Imagination’s better on the street,
picking up vibrancy or anywhere
the light transforms experience
into discovery.
This poetic manifesto is echoed elsewhere in this collection. In ‘Dusting the arm-rest’, for example, Reed affirms that poetry is, or should be, close ‘to the street-corner, the edge’ and his own heroes are those who lived on and in some cases went over the edge – Blake, Rimbaud, Hölderlin, Trakl, Hart Crane, Artaud.
The opposing of the visionary to the ordinary, the call for poetry to live dangerously, the invocation of Larkin as the epitome of grey on grey – these have been familiar cultural moves at least since Alvarez’s New Poetry anthology, and they have, as Reed’s hall of fame suggests, a much older ancestry. But in Reed’s case, there is a certain contradiction. For it could be argued that Larkin shared Reed’s view, expressed here in ‘Rock and Poetry’, that ‘poetry needs street-cred’ – though he might not have put it in quite that way. For poetry to have ‘street-cred’, however, it might need its share of the ordinary, and in fact Reed’s poetry is not, as poetry, especially adventurous: rather less so, in fact, than Larkin’ s can be, and certainly less so than Glyn Maxwell’s, which seems much more likely than Reed’s to have street-cred for the Nineties. Reed’s poetry smacks of ‘a backward ethos’, to borrow a phrase from one of his poems; or rather, it smacks of two – that of the Sixties, and that of the decade of which the Sixties were a popularisation, the 1890s. Reed’s poems offer pleasures similar to those of the poems of Wilde and Symons – the self is posed as voyeur, consuming sights, colours, sensations, frissons, playing with the possibilities of alternative identities and with aspirations to transcendence. Red-Haired Android offers us aestheticism updated not so much to the Nineties as to the Sixties and early Seventies, with glam-rock and Star Trek Series I accoutrements. It is polychrome rather than pastel aestheticism; the frequent use of colour words gives the poems dazzle and burnish. But Reed’s strong chromatic sense is not matched by visual or verbal precision. His palette is vivid, but his facture is slack.

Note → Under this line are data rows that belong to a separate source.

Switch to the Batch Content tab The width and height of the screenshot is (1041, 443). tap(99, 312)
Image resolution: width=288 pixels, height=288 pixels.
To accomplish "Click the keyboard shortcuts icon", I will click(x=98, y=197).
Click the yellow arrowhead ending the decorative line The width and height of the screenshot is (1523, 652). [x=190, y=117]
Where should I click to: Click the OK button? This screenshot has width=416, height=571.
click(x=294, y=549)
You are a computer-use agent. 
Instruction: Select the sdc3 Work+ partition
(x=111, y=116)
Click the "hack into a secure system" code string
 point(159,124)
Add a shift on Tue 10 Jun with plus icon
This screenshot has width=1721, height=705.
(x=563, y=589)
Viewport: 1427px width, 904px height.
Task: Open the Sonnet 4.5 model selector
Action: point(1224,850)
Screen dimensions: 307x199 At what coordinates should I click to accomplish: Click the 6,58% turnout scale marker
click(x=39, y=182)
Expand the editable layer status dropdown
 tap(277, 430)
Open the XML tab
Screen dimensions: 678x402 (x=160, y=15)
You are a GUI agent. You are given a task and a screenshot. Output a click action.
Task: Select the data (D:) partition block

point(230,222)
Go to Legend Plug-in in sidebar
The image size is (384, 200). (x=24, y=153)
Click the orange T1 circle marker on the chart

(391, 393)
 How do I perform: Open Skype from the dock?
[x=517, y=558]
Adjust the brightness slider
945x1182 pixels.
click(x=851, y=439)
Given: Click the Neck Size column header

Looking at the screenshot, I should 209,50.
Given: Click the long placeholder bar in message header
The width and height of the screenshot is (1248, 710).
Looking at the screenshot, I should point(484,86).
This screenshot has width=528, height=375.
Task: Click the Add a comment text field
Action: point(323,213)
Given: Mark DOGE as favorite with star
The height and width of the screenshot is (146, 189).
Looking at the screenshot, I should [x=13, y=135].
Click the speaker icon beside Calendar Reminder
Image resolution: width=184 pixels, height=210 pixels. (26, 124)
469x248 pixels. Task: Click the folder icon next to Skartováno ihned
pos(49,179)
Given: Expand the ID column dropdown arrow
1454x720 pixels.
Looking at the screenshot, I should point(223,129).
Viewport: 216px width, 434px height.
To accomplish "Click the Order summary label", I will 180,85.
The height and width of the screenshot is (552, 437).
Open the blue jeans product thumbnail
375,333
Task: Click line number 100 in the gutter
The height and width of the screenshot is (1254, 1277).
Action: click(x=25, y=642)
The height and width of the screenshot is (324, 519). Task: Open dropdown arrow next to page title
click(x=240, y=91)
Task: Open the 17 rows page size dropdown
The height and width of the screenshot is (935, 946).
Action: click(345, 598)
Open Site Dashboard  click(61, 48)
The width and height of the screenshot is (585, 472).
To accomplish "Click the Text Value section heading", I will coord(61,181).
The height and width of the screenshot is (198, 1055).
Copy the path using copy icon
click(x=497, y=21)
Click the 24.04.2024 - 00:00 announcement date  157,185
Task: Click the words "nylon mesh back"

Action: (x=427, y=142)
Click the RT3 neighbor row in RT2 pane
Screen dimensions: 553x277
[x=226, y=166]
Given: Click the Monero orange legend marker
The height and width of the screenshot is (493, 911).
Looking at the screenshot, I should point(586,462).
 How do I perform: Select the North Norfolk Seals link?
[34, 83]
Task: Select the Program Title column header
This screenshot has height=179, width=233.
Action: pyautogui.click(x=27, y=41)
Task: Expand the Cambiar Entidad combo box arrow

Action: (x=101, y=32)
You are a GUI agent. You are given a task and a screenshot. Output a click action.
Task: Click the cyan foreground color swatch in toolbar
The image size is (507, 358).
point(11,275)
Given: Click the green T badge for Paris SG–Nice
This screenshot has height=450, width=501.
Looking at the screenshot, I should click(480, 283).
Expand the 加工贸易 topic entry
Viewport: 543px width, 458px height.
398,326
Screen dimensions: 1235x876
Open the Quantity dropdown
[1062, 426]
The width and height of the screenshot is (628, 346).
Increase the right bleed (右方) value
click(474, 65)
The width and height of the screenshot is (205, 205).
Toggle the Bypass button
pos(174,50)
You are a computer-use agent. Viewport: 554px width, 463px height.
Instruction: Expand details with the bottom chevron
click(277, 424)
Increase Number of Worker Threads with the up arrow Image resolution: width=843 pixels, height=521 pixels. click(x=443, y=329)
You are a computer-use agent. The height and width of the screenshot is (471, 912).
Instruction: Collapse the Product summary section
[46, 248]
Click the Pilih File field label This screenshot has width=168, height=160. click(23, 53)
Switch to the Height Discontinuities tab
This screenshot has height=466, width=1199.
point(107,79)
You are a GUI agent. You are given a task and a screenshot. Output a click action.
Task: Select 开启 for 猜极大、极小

Peter Robinson’s Leaf-Viewing is a slender, finely-produced pamphlet which comes complete with a commentary by Peter Swaab. The commentary is helpful and perceptive, but it raises the question of why – other than to fill out the pages – it was necessary. Can’t the poetry stand alone? In fact, these undemonstrative poems – line-and-wash drawings to Reed’s peacock fans – are interesting and effective. They were written between 1989 and 1991 in Japan, where Robinson teaches: he thus joins a line of expatriate poets which includes Empson and Enright. The challenges for such a poet are threefold: how to negotiate with cultural difference – an especially complex problem today, when Eurocentrism has been strongly challenged; how to relate to the world he has left; and how to distinguish himself from his poetic predecessors. Robinson meets these challenges with tact and skill. Both ‘A Dedication’ and ‘In the Borrowed Scenery’ register misreadings, moments of slippage which highlight cultural difference. ‘Lost Objects’ delightedly portrays the Japanese custom of placing small lost objects in clear view – ‘A blue purse on a fire-escape!’ – and develops, in an unforced way, a more general image of loss, echoing Empson’s ‘Missing Dates’ but shedding that poem’s portentousness:
Leaving a local station platform
under white sky filled with heat,
a memory, loved one, or poem
has been left behind. But what?
Wordless in front of the next
lost property office’s window
you find yourself looking perplexed.
Another poem evokes ‘the slight vertigo’ felt each day on crossing a bridge in Japan and the spectrum of possibilities, from fruition to extinction, that the views from the bridge open up. Signs of violence between East and West often surface, as memories – ‘malnutrition, sores, / the swollen bellies of first post-war years’ – and as present realities – the news of the Gulf War heard on the BBC World Service. And in Japan as England, the ‘emblems of a dream of empire’ persist.